2007/10/28

Obituário

Todos os anos é a mesma coisa. Mal chega o Outono, olho para os meus vasos, despidos, tristonhos, com uma ou outra hastezinha seca, moribunda, e rumo a uma estufa, solarenga e perfumada, em Porto Alto. Carrego sempre com os meus filhos, com as minhas mães e, por vezes, também com o meu pai, que, nestas coisas de botânica, como em muitas outras, é sempre uma voz sábia. Mal me vê, embeiçada, pelos vasos de azáleas, de begónias e de hibiscos franze o sobrolho e diz-me que as mesmas não sobreviverão aos meus cuidados. Sempre vivi rodeada de vasos em casa dos meus pais. Avencas, fetos, palmeiras, fetos, antúrios, patas de cavalo.

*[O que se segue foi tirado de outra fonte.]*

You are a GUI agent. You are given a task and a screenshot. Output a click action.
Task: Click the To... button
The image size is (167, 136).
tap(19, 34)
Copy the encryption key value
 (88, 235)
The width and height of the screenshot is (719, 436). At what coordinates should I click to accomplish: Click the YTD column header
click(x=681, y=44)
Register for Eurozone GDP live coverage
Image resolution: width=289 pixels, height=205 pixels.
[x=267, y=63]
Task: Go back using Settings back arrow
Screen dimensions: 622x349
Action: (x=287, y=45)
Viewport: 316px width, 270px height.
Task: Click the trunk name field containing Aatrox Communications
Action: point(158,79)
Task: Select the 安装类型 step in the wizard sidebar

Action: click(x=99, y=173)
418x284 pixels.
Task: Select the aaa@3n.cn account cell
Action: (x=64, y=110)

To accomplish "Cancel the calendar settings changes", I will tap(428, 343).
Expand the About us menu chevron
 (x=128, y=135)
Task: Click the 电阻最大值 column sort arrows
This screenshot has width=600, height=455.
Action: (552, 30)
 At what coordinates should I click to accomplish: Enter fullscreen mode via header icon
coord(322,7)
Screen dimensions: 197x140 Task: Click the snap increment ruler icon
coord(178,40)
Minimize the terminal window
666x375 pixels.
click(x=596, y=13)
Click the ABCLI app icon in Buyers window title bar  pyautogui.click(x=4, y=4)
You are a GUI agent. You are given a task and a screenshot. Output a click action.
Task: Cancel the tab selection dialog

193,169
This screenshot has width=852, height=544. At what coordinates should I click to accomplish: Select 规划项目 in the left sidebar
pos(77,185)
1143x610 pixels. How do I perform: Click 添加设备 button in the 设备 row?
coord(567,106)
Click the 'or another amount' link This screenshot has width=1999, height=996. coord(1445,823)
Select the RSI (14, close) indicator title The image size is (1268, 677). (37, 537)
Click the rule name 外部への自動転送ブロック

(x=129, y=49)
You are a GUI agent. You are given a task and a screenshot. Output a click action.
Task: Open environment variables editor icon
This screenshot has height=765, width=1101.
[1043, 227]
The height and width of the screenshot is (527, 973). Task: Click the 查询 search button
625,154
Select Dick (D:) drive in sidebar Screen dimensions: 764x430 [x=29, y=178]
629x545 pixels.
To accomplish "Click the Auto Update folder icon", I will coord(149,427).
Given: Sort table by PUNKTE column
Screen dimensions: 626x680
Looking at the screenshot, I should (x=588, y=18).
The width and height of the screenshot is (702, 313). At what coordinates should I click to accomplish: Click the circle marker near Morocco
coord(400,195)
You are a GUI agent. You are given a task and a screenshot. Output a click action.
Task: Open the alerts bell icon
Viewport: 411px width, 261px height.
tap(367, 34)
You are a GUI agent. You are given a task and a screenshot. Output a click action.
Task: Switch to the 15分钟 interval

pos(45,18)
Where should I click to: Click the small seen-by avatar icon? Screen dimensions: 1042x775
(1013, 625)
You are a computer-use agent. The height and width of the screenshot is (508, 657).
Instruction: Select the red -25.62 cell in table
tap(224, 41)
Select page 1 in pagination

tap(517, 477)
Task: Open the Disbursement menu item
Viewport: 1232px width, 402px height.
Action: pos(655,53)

Algumas delas existem desde que me conheço. Cresceram comigo. Como a avenca que agora vive em cima da máquina de lavar roupa, na marquise da cozinha. É a companheira da Madalena, quando a minha tia, ao fim da tarde, a senta em cima do tampo da máquina, com o nariz colado à janela, à espera de me ver chegar. Quis, por isso, trazer o verde para dentro das minhas paredes. Ingenuamente, pensei que, para além do jeito para a cozinha, também tinha herdado da minha mãe a habilidade para cuidar de plantas. Enganei-me. Tudo morre às minhas mãos. Até as plantas mais resistentes, como os cactos, sucumbem, definham. No entanto, apesar do historial negro, todos os anos, por esta altura, faço a mesma viagem. Atravesso a Recta do Cabo. Olho, de soslaio, para os escombros da Estalagem do Gado Bravo. Interrogo-me com a pequena igreja, só, abandonada, amarelecida, no meio da várzea. Chego ao outro lado. Atravesso a vila. Ignoro os inúmeros armazéns pré-fabricados de bugigangas chinesas que, perfilados à beira da estrada, anunciam, em cartazes gigantes, a barateza das inutilidades que têm para me oferecer. Por fim, chego à estufa. Os meninos correm pelos corredores à procura de um vaso pequenino, com uma planta pequenina, que ficará entregue aos seus cuidados. O João escolhe um cacto, cheio de flores vermelhas. A Madalena opta por um amor-perfeito de flores quadrilongas e roxas. Eu encho um carrinho de vasos, terra, fertilizantes, flores, plantas. Este ano escolho gerânios, sardinheiras, petúnias e rainúnculos. Pobres plantas, que, lá fora, enchem de cor a minha varanda. Mal sabem o que o futuro lhes reserva.